Although the Plaintiffs insist that Allstate all along harbored a subjective intent to cancel the retiree life insurance benefit and engaged in fraud to conceal this fact from them, an examination of the evidence reveals that this position is wholly unsupported. Initially, the Plaintiffs fail to explain how Allstate fraudulently harbored and concealed a subjective intent to cancel retiree life insurance benefits, when the Governing Plan Documents unambiguously revealed this possibility. Further, Allstate continued these retiree benefits for decades, providing them to Klaas Plaintiffs in 1994 or 1995, and providing them to the Turner Plaintiffs starting in 1991, when Plaintiff Kerr retired. Subsequently, Allstate added the Turner Plaintiffs to the retiree life insurance roll as they retired: Spiewak in 1994, Nixon in 1994, Willingham in 1996, Vidales in 1999, Cartrette in 1999, Huff in 2000, Drake in 2002, Scholl in 2002, Wofford in 2002, Turner in 2003, Shepard in 2007, and Bentley in 2010. To accept the Plaintiffs' argument, one would have to conclude that at the same time Allstate added retirees to its paid life insurance rolls it also fraudulently planned to terminate the benefit at some undetermined time in the future. Not only does this defy common sense, it is wholly unsupported by the evidence presented to demonstrate fraud or concealment. The Court finds that the fraud or concealment exception to the time limitations in § 1113 does not apply to the Plaintiffs' breach of fiduciary duty claims under the undisputed facts.

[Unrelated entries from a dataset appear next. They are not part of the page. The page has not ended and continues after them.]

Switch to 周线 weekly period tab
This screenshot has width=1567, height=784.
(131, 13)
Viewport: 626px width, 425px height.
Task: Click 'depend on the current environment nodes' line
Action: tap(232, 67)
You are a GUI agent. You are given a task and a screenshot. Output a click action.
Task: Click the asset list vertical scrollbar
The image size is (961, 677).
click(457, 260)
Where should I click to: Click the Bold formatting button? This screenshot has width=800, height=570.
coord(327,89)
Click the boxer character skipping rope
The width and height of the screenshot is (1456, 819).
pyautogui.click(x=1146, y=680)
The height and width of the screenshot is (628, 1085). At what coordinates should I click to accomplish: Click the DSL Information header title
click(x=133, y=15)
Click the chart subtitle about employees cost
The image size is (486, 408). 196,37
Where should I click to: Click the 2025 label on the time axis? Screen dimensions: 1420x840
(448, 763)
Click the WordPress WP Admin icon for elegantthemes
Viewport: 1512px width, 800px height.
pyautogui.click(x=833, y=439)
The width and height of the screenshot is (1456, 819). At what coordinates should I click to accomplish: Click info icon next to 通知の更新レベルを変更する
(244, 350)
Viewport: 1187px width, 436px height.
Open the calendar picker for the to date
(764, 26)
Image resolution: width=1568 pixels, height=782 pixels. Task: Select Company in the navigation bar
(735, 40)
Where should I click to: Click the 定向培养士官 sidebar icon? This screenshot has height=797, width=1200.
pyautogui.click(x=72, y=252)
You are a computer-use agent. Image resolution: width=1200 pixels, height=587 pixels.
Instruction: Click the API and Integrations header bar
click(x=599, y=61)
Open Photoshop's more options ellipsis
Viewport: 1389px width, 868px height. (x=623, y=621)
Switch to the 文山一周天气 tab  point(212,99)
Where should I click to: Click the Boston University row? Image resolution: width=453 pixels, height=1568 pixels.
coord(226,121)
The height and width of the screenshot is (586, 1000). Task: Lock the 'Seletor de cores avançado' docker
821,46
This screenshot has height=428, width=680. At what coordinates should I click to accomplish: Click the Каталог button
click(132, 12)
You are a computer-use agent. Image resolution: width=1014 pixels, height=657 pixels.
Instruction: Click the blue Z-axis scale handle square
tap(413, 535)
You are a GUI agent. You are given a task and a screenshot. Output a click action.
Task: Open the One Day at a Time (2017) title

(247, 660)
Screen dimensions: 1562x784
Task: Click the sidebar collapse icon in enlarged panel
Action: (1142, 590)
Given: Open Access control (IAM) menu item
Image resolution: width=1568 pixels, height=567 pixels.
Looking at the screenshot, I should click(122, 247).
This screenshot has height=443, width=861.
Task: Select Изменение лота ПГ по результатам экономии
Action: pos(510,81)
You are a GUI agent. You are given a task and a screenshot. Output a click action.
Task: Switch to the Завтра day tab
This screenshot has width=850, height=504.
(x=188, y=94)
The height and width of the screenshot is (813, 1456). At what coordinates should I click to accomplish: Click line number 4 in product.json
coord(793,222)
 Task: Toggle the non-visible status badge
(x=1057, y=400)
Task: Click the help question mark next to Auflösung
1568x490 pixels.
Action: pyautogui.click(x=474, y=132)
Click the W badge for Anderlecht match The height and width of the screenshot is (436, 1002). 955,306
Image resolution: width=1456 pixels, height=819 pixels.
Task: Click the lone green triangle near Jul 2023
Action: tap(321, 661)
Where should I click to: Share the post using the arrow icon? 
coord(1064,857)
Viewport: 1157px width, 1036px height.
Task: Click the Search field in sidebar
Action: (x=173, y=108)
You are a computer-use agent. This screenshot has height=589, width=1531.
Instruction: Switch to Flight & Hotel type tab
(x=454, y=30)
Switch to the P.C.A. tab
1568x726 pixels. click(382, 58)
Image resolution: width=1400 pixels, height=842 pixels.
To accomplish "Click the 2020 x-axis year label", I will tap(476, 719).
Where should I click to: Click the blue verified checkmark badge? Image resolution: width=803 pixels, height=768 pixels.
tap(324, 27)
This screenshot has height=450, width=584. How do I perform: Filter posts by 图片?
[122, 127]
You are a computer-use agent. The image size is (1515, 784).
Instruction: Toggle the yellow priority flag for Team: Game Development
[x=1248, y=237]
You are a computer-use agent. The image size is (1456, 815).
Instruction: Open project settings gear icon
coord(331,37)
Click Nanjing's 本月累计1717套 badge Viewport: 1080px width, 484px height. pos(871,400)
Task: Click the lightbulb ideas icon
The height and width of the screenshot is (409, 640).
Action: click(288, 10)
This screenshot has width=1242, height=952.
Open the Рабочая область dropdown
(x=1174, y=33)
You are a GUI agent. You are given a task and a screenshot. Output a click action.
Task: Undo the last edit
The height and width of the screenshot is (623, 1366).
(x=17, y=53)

Pursuant to § 1113 and the evidence presented, the six-year time limitation expired in June 2012 for the Turner Plaintiffs and in 2001, at the latest, for the Klaas Plaintiffs. The Turner Plaintiffs filed this lawsuit on September 23, 2013, and the Klaas Plaintiffs filed suit on March 11, 2015. Consequently, their § 502(a)(3) breach of fiduciary duty claims are time barred. Accordingly, Allstate's Motion for Summary Judgment as to the Turner and Klaas Plaintiffs' § 502(a)(3) claims is due to be GRANTED.
The Court's grant of summary judgment to Allstate on the claims under § 502(a)(1)(B) and § 502(a)(3) pretermits any discussion or determination of the Plaintiffs' surcharge claim or the claims of the individual Plaintiffs.
V. CONCLUSION
In sum, Allstate is entitled to summary judgment on the Turner and Klaas Plaintiffs' § 502(a)(1)(B) claims because the reservation of rights language in Allstate's Governing Plan Documents is unambiguous; the language permits Allstate to terminate the retiree life insurance benefit, and the Plaintiffs' interest therein was not vested. Allstate is also entitled to summary judgment on the Turner and Klaas Plaintiffs' § 502(a)(3) claims because such claims are untimely pursuant to 29 U.S.C. § 1113.
Accordingly, for the reasons as stated and for good cause, it is
ORDERED that
1. Allstate's motion for summary judgment against the Turner Plaintiffs (doc. 304) is GRANTED; and
2. Allstate's motion for summary judgment against the Klaas Plaintiffs (doc. 305) is GRANTED.
3. All other pending motions (docs. 226, 228, 234, 284, 409, 412, 417, 418, 420, and 430) are DENIED as moot.
4. Costs are taxed against the Plaintiffs for which execution may issue.
A separate final judgment will enter.
DONE this 30th day of September, 2020.